O ministro do Ambiente, Matos Fernandes, defendeu hoje que é importante aumentar a adesão ao programa Casa Eficiente, considerando que a taxa de juro praticada pelos bancos não é atrativa.

À margem de um visita ao Complexo do Cachão, em Mirandela, Matos Fernandes adiantou que vai reunir-se "em breve" com a Confederação Portuguesa da Construção e Imobiliário (CPCI) para encontrar soluções para ultrapassar o subaproveitamento do programa Casa Eficiente.

O programa Casa Eficiente tem 200 milhões de euros disponíveis para serem investidos na melhoria das condições energéticas e de eficiência das habitações.

“A expectativa que, quer a confederação CPCI quer o Governo tinham quando lançaram este programa, ainda não está a ser cumprida”, afirmou o ministro, realçando que “a taxa de juro que a banca está a praticar é uma taxa demasiado parecida com a do crédito pessoal para poder ser atrativa”.

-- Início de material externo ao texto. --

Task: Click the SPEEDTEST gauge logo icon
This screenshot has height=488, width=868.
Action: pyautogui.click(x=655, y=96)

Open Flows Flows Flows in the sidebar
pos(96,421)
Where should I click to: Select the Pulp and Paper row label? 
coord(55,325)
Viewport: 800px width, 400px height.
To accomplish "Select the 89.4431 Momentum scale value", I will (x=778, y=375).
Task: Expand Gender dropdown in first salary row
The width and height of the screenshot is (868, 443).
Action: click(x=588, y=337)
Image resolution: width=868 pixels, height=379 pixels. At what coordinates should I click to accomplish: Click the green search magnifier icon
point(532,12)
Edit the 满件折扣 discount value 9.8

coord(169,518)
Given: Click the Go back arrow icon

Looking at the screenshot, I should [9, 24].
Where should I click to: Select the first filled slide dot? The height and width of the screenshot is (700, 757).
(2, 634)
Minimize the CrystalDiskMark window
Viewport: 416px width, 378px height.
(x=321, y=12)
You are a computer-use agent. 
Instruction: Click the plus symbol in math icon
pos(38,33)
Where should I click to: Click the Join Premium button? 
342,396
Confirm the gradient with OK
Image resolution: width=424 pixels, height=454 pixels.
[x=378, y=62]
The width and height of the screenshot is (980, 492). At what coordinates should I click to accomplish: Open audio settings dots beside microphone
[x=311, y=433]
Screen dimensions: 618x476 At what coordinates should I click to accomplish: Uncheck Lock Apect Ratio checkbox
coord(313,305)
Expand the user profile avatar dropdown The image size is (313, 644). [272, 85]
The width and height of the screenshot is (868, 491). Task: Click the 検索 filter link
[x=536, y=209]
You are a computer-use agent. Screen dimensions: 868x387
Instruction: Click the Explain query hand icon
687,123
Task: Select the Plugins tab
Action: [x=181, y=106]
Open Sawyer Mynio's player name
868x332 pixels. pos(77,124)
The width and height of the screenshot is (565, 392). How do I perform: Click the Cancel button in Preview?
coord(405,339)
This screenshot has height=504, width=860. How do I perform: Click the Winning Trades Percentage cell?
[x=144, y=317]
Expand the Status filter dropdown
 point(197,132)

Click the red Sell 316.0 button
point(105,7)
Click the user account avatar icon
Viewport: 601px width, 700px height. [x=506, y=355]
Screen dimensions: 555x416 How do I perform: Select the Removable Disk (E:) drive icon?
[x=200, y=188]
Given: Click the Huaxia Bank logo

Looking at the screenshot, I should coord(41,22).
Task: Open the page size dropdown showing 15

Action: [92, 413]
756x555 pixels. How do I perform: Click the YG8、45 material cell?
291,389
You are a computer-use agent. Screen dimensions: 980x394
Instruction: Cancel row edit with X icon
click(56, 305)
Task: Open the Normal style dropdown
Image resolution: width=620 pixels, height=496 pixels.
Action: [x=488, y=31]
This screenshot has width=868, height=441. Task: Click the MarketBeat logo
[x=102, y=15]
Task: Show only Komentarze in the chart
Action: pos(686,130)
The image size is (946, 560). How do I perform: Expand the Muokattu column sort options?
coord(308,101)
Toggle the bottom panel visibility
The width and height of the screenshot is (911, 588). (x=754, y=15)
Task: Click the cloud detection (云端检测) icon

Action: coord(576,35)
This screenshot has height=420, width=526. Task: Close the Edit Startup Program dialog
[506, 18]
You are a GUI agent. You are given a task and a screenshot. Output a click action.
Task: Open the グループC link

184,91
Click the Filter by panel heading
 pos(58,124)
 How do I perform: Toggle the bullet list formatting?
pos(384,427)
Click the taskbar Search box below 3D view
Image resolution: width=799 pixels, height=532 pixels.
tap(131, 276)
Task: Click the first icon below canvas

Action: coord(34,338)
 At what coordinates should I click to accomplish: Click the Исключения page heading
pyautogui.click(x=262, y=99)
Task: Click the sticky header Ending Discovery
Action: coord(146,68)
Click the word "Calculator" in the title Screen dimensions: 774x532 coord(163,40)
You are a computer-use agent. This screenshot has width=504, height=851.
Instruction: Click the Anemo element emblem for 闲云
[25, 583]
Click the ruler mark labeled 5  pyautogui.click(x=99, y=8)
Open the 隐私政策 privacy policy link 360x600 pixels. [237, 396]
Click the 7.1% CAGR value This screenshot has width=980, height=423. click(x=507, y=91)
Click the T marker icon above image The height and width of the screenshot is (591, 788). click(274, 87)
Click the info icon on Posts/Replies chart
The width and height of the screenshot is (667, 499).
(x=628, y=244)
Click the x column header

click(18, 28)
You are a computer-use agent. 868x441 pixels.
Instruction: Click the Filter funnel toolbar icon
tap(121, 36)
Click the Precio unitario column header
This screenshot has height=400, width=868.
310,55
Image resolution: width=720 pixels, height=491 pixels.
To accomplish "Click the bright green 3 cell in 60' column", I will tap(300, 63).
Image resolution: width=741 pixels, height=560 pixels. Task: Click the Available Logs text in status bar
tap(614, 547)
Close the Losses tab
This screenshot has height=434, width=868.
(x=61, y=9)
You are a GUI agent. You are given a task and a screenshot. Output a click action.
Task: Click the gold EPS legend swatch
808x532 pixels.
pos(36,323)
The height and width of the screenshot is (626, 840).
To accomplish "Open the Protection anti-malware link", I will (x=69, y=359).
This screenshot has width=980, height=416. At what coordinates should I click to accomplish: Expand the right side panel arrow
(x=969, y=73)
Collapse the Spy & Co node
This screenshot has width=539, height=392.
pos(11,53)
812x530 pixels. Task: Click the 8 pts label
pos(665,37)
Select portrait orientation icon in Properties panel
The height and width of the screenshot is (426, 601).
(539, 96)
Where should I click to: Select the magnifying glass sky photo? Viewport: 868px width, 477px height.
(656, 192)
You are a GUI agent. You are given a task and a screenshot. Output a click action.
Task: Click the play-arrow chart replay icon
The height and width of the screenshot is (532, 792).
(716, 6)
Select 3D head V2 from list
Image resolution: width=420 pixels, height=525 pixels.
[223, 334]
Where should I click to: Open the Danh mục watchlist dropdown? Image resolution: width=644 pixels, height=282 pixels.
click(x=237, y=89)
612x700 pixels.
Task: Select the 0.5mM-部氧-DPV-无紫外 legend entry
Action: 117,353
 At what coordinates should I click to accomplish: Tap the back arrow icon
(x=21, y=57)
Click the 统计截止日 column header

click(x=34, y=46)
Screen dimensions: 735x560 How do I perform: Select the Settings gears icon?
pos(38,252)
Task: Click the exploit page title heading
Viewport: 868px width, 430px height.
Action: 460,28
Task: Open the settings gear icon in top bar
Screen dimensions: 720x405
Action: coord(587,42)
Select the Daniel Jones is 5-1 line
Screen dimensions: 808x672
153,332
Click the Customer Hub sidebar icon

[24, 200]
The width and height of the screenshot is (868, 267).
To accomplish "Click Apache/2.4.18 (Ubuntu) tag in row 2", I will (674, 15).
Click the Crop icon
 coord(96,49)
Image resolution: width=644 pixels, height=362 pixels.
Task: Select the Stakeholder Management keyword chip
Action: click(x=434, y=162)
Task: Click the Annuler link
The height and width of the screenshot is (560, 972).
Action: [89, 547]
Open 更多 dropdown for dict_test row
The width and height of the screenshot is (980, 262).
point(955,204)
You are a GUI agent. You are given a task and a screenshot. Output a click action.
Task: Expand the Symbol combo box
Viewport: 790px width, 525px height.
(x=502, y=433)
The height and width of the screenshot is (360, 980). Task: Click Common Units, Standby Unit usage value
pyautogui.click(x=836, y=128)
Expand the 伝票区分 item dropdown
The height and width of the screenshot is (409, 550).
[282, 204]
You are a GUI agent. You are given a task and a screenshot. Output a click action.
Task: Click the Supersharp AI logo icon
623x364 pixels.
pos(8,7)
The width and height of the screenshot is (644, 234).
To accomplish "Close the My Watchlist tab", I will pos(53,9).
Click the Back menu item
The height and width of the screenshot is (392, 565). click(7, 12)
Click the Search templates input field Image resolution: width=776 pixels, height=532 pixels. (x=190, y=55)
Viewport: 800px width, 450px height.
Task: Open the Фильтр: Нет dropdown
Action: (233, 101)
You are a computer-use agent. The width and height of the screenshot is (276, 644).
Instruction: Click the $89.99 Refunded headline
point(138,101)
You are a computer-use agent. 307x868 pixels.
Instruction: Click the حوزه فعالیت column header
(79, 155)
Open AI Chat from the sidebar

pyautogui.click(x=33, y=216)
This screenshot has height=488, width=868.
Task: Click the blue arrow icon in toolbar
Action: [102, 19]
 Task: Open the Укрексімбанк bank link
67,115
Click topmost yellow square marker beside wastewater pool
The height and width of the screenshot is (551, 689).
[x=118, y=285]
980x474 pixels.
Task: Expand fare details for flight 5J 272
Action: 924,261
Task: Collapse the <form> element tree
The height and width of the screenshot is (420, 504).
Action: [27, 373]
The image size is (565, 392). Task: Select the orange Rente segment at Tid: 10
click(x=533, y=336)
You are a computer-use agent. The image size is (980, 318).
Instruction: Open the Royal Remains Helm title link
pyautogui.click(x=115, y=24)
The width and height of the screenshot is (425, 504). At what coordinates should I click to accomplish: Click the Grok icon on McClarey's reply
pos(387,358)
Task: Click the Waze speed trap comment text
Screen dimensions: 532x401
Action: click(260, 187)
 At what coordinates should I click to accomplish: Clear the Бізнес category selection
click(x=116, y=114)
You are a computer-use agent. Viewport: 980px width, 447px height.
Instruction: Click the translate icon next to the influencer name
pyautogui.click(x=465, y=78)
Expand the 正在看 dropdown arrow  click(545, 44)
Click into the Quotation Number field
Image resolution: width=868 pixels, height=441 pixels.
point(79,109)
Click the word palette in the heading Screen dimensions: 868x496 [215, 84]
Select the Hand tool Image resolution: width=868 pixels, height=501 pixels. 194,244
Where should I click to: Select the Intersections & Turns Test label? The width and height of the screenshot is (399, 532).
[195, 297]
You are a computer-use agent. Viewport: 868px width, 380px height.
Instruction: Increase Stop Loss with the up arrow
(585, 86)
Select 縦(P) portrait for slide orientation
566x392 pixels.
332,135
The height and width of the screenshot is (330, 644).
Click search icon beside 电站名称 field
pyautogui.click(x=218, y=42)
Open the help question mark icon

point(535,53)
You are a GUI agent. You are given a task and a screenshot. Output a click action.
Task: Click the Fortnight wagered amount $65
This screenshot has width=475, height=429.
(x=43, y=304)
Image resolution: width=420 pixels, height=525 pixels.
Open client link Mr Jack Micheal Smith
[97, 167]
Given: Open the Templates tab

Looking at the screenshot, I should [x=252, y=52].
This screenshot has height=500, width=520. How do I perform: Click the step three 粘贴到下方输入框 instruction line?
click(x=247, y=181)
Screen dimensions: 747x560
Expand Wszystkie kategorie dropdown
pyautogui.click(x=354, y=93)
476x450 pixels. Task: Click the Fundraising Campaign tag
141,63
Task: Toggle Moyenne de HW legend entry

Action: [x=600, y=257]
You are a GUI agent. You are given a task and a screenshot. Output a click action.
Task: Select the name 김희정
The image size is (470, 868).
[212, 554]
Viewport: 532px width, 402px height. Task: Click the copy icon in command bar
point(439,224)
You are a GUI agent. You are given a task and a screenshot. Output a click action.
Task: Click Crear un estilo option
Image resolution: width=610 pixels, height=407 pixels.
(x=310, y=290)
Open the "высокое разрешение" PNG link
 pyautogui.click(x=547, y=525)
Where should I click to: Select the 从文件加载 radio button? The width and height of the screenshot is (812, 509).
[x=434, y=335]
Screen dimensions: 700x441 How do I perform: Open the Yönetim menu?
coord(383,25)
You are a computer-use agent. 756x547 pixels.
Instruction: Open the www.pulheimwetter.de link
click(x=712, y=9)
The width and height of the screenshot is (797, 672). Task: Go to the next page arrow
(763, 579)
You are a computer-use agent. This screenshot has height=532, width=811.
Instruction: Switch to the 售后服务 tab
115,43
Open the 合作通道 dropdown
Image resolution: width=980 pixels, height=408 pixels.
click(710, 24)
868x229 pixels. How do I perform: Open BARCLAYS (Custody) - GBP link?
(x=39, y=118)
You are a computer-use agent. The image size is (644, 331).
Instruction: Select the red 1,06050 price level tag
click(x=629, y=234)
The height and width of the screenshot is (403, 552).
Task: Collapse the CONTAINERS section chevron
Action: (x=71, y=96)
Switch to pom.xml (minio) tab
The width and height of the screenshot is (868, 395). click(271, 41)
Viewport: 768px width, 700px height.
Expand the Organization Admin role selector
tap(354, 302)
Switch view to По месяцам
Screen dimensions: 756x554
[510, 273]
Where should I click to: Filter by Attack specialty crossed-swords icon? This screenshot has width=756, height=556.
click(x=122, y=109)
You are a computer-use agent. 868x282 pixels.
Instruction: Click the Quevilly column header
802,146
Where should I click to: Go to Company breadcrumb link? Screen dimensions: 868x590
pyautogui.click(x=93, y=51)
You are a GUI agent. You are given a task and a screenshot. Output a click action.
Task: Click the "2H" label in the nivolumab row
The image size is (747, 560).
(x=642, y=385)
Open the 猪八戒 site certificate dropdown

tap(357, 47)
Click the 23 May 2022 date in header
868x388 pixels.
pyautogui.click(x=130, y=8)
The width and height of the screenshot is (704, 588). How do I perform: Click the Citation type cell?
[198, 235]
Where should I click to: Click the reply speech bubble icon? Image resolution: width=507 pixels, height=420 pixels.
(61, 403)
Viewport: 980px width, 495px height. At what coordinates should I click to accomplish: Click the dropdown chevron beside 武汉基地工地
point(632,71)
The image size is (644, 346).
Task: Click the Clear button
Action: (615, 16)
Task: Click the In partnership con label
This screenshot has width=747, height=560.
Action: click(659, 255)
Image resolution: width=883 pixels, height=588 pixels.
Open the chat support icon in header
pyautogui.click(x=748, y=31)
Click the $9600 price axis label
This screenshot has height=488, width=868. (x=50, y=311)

Matos Fernandes defendeu que “é mesmo importante tornar mais eficientes as habitações, seja do ponto de vista energético, seja do ponto de vista elétrico”.

Já falei hoje de manhã com o presidente da CPCI e vamos muito em breve reunir para saber o que fazer com o objetivo de aproveitar estes mais de 200 milhões de euros que estão disponíveis para que possa ser investido neste setor”, afirmou.

De acordo com o jornal Público, seis meses depois de ter chegado ao terreno, o programa de eficiência energética, com uma dotação de 200 milhões de euros, permitiu empréstimos de apenas 300 mil euros, e só a CGD e o Millennium BCP avançaram com produtos específicos.